Seven-segment display is a component composed of seven light-emitting diode (LED) bars arranged in the shape of an "8". Each bar is an independent LED. By selectively illuminating specific combinations of these seven segments, all decimal digits (0-9) and some letters can be formed. In a common anode display like this one, the anodes (positive terminals) of all segment LEDs are connected to a common node. The cathodes (negative terminals) are separate. To illuminate a segment, a positive voltage is applied to the common anode, and the cathode of the desired segment is connected to a lower voltage (usually ground) through a current-limiting circuit.
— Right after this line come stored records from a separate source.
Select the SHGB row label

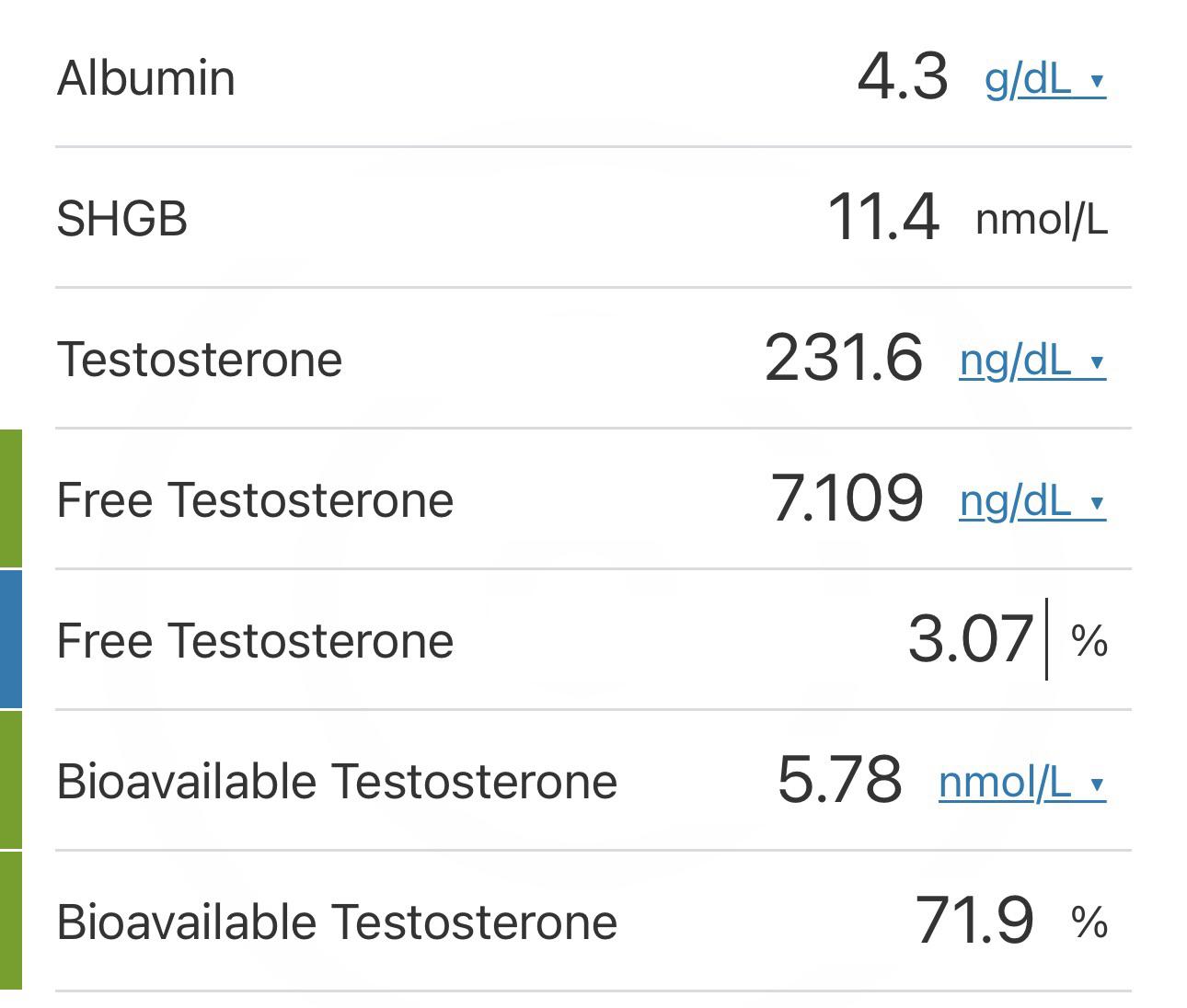[120, 218]
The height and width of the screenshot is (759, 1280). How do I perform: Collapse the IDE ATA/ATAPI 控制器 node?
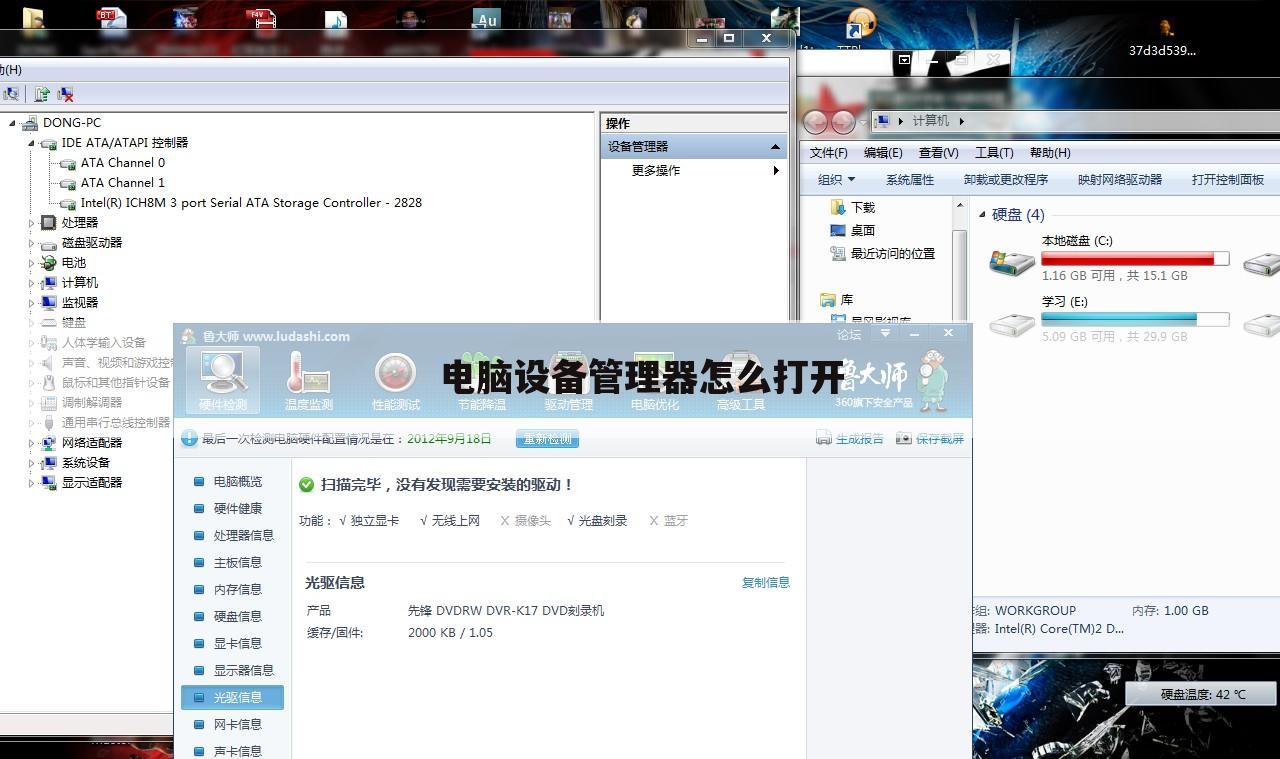31,143
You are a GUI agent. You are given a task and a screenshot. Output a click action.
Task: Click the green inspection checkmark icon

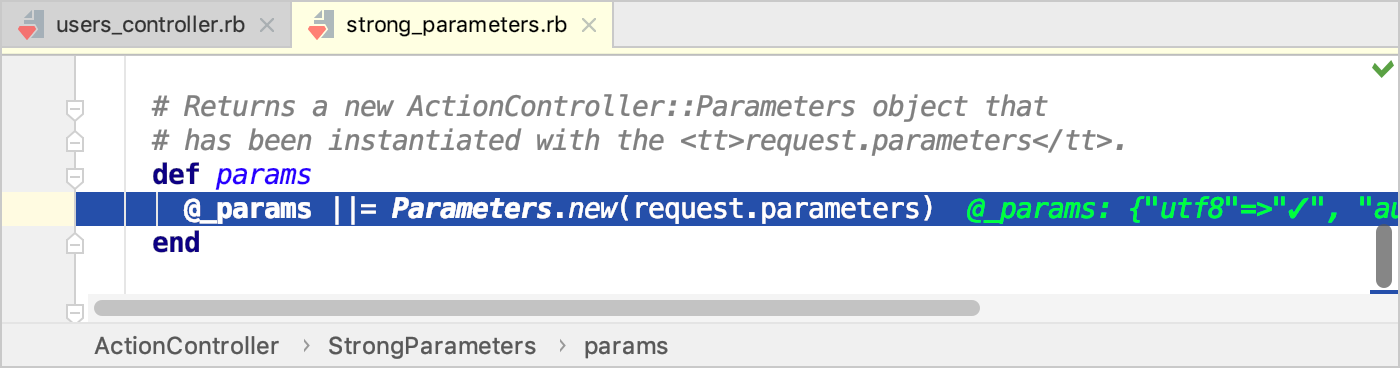pyautogui.click(x=1383, y=69)
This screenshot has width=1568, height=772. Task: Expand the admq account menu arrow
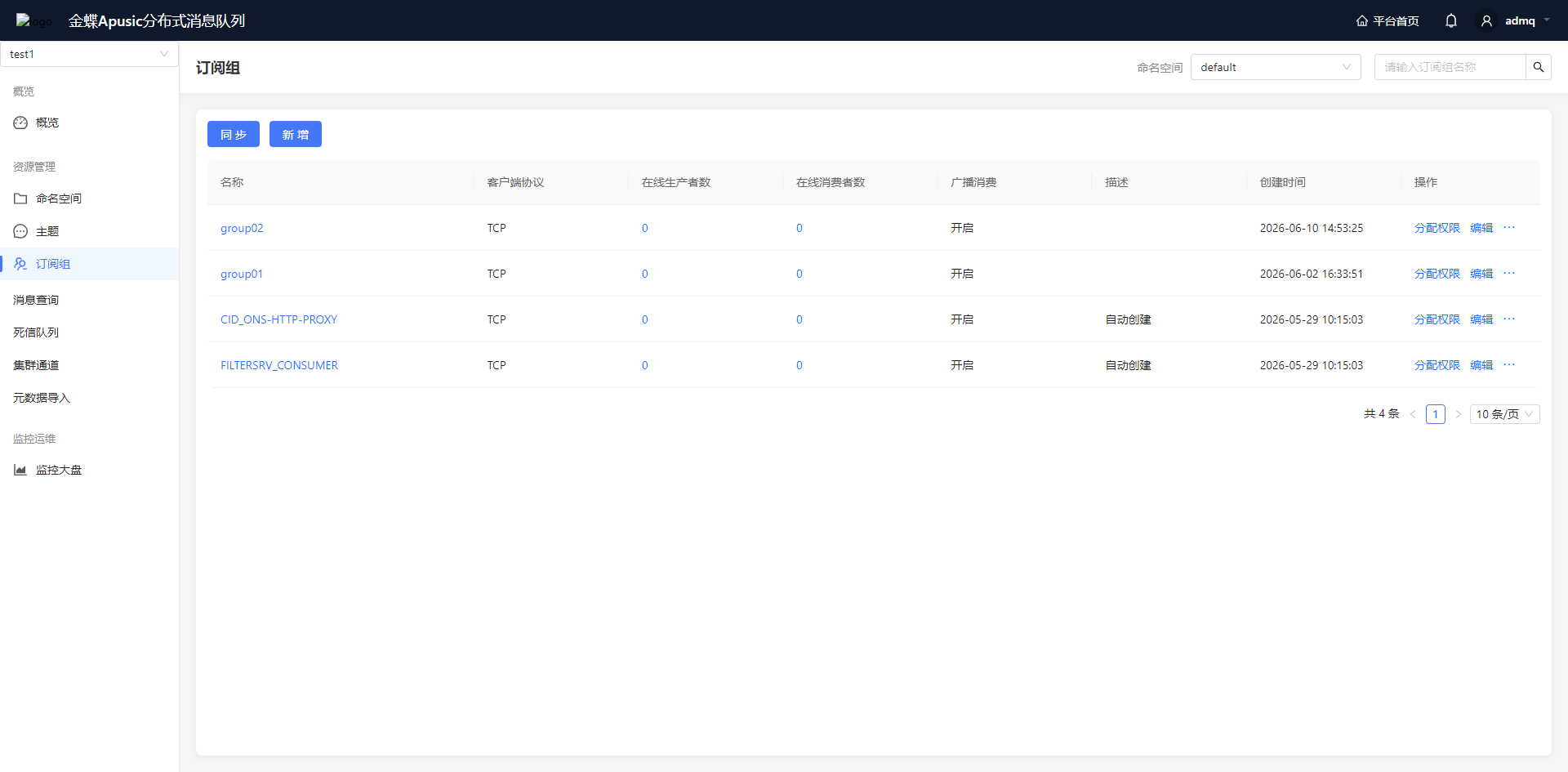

The AlGaInP (aluminum gallium indium phosphide) semiconductor material used in this device is a direct bandgap compound, specifically designed to emit light in the red to amber region of the visible spectrum when electrons and holes recombine across the bandgap, a process known as electroluminescence.

13. Technology Trends

Soko la alama za nambari saba zilizojitenga kimsingi linadumishwa imara, aina kama hizi za kuingizwa moja kwa moja zinatumikia muundo wa jadi, soko la ukarabati, na matumizi yanayothaminiwa uthabiti. Mwenendo mpana zaidi wa teknolojia ya kuonyesha unaelekea kwenye vifaa vya kushikanwa kwenye uso (SMD) kwa usanikishaji wa kiotomatiki, moduli za nambari nyingi zenye msongamano mkubwa, na ujumuishaji wa kudhibiti na kuendesha ndani ya kifurushi cha kuonyesha. Pia kuna mwenendo wa kuelekea anuwai ya rangi pana na matumizi ya fosforasi ya hali ya juu katika taa za LED nyeupe, lakini kwa alama nyekundu za rangi moja, AlGaInP bado ndiyo teknolojia yenye ufanisi inayotawala. Kanuni za kuendesha umeme, usimamizi wa joto, na ulinzi wa ESD zilizofunikwa katika hati hii ya maelezo ya kiufundi ni za msingi, na zinatumika kwa ujumla kwa teknolojia zote za LED kutoka kwa vionyeshi vilivyojitenga kama hivi hadi taa za kisasa za LED zenye nguvu kubwa.